A new mural will be unveiled Friday at the South Lincoln Homes. And now, thanks to an announcement by the White House, the process of rebuilding the city-owned housing around it has been dramatically hastened.
The complex at West 10th Avenue and Osage Street — now the site of 270 obsolete public housing units — was one of 14 projects across the country that will see their environmental review and permitting processes expedited.
The removal of federal roadblocks to projects ranging from replacing the Tappen Zee Bridge in New York City to extending a light-rail line from the inner city of Los Angeles out to Los Angeles International Airport are part of President Barack Obama’s jobs-creation initiative.

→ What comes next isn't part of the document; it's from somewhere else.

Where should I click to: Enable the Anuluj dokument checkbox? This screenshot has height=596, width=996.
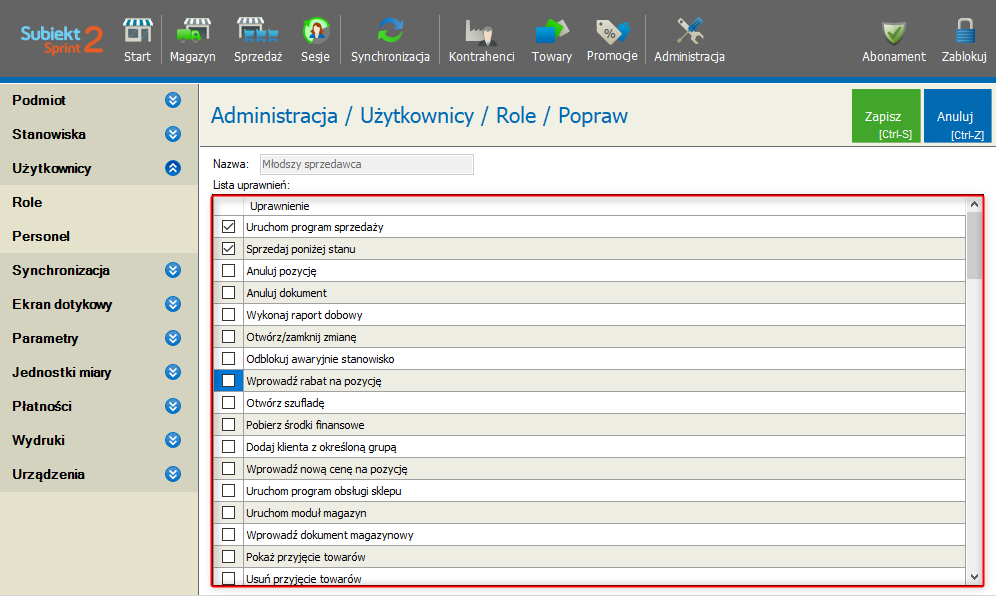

“We’re most, most pleased,” said Stella Madrid, Community Affairs Officer for the Denver Housing Authority. “This will help in moving our construction forward.”
Friday’s mural unveiling is part of an ambitious plan to demolish distressed public housing in the Lincoln Park neighborhood and replace it with as many as 900 units of low- income, affordable and market-rate housing. The plan also renamed the 17.5-acre development Mariposa.
A 100-unit senior apartment building at 1099 Osage, where the mural is located, is nearing completion. Tenants will begin moving into the building in January.
In May, Mariposa received $22 million Hope VI grant from the U.S. Department of Housing and Urban Development that covers construction of 457 units of multi-family housing.
Mariposa’s project manager Kimball Crangle said Tuesday’s announcement will have a dramatic impact on the pace of the next phases of the revitalization.
Phase II will include 93 mixed-income housing units as well as some nonprofit and retail spaces. Normally, Crangle said, it might take anywhere from four to six months to close the financing for that part of the project — now, the expectation is that it will take just one or two.
Once that happens, construction begins and, with it, the creation of jobs — all of which should bring money back into the neighborhood. It also means that Phase III of the project could get started by summer of 2012, instead of a year or 14 months later.
“Everything gets bumped up,” Crangle said. “It really makes a big difference.”